DATASET EXCERPTS Start Marker
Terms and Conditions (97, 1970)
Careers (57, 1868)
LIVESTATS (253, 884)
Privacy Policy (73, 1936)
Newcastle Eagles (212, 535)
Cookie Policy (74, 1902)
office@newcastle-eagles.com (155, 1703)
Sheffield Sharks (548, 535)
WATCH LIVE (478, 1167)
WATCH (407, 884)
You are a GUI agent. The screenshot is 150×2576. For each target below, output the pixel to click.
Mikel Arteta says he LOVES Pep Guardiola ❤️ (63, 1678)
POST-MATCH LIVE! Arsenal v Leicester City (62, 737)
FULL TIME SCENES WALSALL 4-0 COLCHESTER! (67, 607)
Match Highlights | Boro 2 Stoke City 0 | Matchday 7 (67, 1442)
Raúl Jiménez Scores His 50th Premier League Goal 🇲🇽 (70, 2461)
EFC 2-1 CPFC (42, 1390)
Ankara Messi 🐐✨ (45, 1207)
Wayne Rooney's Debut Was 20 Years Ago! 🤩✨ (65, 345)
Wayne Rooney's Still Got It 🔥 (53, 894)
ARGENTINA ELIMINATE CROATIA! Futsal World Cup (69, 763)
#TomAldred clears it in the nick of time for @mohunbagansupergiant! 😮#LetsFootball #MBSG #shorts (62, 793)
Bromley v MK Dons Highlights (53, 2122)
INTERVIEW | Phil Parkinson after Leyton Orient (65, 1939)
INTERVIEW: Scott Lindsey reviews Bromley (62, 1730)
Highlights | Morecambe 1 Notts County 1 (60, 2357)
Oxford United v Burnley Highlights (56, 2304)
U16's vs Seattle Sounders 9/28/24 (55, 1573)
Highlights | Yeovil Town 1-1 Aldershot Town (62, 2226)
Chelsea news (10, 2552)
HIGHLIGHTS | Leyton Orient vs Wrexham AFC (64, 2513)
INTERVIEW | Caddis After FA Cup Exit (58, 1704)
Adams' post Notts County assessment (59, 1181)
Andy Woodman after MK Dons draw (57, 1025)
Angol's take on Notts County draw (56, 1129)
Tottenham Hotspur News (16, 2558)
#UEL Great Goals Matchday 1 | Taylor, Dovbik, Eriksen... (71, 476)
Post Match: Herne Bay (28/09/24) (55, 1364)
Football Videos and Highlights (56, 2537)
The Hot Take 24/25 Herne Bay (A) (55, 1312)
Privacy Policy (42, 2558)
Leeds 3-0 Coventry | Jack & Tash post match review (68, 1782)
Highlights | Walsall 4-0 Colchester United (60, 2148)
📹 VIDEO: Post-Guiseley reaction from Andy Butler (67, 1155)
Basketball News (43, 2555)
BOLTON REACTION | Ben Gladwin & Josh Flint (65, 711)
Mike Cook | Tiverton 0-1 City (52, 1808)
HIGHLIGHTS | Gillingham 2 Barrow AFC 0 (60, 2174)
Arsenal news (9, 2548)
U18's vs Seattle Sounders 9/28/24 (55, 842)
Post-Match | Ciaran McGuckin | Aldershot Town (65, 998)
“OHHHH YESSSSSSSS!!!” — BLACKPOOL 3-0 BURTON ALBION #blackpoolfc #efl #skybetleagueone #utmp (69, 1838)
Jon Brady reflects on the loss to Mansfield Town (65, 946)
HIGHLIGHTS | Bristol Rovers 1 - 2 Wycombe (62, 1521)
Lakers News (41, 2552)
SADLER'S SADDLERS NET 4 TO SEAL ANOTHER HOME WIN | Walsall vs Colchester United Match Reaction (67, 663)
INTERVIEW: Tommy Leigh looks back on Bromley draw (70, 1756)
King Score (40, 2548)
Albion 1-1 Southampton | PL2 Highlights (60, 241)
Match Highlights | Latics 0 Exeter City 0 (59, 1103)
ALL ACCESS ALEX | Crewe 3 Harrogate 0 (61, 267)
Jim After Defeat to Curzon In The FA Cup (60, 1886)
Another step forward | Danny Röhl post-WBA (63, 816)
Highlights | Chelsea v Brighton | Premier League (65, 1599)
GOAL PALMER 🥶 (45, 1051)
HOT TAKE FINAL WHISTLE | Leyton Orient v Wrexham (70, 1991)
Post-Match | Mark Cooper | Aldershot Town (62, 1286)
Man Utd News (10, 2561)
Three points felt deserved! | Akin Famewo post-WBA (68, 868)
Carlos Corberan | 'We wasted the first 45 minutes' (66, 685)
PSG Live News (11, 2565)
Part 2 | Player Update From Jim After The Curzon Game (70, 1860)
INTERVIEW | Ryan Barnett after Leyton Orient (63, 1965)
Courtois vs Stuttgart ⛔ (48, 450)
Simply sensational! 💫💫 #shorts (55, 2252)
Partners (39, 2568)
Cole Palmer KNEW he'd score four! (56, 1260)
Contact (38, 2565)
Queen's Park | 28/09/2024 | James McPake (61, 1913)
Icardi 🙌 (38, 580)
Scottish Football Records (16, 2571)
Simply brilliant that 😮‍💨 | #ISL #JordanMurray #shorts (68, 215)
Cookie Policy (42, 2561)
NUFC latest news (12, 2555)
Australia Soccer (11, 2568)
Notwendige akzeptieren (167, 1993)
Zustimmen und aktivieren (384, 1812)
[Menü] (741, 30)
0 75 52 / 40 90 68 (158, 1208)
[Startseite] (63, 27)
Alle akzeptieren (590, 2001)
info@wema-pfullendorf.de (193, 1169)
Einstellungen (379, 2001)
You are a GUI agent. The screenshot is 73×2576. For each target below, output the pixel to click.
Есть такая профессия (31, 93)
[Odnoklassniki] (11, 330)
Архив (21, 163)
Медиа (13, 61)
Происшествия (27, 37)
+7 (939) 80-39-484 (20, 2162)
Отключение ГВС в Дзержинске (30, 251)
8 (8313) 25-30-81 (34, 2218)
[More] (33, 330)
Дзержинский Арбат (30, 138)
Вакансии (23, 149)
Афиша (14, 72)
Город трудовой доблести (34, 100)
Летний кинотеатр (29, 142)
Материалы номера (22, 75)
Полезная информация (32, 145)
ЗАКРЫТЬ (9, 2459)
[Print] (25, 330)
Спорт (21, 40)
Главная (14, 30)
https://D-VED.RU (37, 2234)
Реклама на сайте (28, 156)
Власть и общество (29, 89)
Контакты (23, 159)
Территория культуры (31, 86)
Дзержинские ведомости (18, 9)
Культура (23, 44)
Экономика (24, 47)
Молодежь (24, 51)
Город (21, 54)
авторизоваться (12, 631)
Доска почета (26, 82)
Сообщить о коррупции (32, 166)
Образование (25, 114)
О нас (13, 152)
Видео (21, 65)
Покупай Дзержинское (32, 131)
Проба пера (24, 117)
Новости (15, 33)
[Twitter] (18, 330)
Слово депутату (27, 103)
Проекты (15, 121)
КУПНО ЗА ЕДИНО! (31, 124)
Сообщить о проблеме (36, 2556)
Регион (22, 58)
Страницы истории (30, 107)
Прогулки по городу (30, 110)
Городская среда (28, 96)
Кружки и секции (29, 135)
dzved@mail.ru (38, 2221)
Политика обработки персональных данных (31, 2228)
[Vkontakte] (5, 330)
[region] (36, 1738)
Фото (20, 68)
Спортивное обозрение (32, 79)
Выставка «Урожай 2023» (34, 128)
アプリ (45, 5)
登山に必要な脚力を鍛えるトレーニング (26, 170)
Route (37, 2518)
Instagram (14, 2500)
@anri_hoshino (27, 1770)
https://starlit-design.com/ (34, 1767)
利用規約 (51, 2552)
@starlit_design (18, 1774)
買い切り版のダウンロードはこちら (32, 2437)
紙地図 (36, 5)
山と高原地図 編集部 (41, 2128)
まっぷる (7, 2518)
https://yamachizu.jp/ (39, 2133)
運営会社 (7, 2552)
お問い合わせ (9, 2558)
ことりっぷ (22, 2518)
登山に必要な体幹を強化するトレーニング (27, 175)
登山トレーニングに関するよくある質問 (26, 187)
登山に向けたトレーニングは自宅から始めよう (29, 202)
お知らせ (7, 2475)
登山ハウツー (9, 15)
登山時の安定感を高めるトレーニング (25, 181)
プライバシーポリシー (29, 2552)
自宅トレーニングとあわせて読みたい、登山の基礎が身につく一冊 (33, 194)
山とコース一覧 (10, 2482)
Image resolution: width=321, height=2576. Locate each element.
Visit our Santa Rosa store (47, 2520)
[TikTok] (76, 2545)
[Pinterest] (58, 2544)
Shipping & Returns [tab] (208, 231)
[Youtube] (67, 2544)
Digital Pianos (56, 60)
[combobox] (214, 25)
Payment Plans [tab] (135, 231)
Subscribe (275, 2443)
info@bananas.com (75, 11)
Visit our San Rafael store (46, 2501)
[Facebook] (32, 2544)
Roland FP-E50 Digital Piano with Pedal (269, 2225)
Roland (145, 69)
DATASET EXCERPTS End Marker
EXERCISE GOAL >> Repeat the entries above verbatim, but only from the line that has "POST-MATCH LIVE! Arsenal" down to the line that has "Wayne Rooney's Debut", inclusive.

FINAL ANSWER >>
POST-MATCH LIVE! Arsenal v Leicester City (62, 737)
FULL TIME SCENES WALSALL 4-0 COLCHESTER! (67, 607)
Match Highlights | Boro 2 Stoke City 0 | Matchday 7 (67, 1442)
Raúl Jiménez Scores His 50th Premier League Goal 🇲🇽 (70, 2461)
EFC 2-1 CPFC (42, 1390)
Ankara Messi 🐐✨ (45, 1207)
Wayne Rooney's Debut Was 20 Years Ago! 🤩✨ (65, 345)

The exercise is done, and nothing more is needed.